# [WORK TO BE COMPLETED]
Reproduce every one of the entries below verbatim, keeping each line break in place.

[Dataset entries]
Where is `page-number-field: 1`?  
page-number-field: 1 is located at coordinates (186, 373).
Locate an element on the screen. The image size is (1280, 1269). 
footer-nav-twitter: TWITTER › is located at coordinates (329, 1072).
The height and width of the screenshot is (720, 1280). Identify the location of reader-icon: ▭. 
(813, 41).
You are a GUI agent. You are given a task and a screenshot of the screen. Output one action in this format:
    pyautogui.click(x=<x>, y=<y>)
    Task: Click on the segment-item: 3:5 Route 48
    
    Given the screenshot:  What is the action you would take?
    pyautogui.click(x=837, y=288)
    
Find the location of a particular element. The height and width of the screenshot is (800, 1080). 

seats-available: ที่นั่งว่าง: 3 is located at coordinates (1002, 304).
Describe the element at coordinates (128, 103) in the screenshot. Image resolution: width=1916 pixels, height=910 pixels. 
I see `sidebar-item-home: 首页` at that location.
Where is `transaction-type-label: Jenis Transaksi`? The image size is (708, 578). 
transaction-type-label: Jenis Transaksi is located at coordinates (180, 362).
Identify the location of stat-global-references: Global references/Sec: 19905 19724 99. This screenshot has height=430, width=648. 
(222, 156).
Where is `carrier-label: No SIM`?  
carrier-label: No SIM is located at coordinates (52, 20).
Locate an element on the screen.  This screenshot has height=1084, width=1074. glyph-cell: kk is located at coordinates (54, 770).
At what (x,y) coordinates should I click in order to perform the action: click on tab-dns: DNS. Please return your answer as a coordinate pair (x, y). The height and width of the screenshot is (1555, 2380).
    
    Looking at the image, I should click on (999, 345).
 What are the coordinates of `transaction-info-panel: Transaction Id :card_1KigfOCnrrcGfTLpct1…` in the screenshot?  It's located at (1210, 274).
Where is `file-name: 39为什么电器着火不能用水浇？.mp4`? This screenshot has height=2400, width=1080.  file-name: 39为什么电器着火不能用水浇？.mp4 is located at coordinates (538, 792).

# [EXERCISE OUTPUT]
Where is `page-number-field: 1`?  
page-number-field: 1 is located at coordinates (186, 373).
Locate an element on the screen. The image size is (1280, 1269). 
footer-nav-twitter: TWITTER › is located at coordinates (329, 1072).
The height and width of the screenshot is (720, 1280). Identify the location of reader-icon: ▭. 
(813, 41).
You are a GUI agent. You are given a task and a screenshot of the screen. Output one action in this format:
    pyautogui.click(x=<x>, y=<y>)
    Task: Click on the segment-item: 3:5 Route 48
    
    Given the screenshot:  What is the action you would take?
    pyautogui.click(x=837, y=288)
    
Find the location of a particular element. The height and width of the screenshot is (800, 1080). 

seats-available: ที่นั่งว่าง: 3 is located at coordinates (1002, 304).
Describe the element at coordinates (128, 103) in the screenshot. Image resolution: width=1916 pixels, height=910 pixels. 
I see `sidebar-item-home: 首页` at that location.
Where is `transaction-type-label: Jenis Transaksi`? The image size is (708, 578). 
transaction-type-label: Jenis Transaksi is located at coordinates (180, 362).
Identify the location of stat-global-references: Global references/Sec: 19905 19724 99. This screenshot has height=430, width=648. 
(222, 156).
Where is `carrier-label: No SIM`?  
carrier-label: No SIM is located at coordinates (52, 20).
Locate an element on the screen.  This screenshot has height=1084, width=1074. glyph-cell: kk is located at coordinates (54, 770).
At what (x,y) coordinates should I click in order to perform the action: click on tab-dns: DNS. Please return your answer as a coordinate pair (x, y). The height and width of the screenshot is (1555, 2380).
    
    Looking at the image, I should click on (999, 345).
 What are the coordinates of `transaction-info-panel: Transaction Id :card_1KigfOCnrrcGfTLpct1…` in the screenshot?  It's located at (1210, 274).
Where is `file-name: 39为什么电器着火不能用水浇？.mp4`? This screenshot has height=2400, width=1080.  file-name: 39为什么电器着火不能用水浇？.mp4 is located at coordinates (538, 792).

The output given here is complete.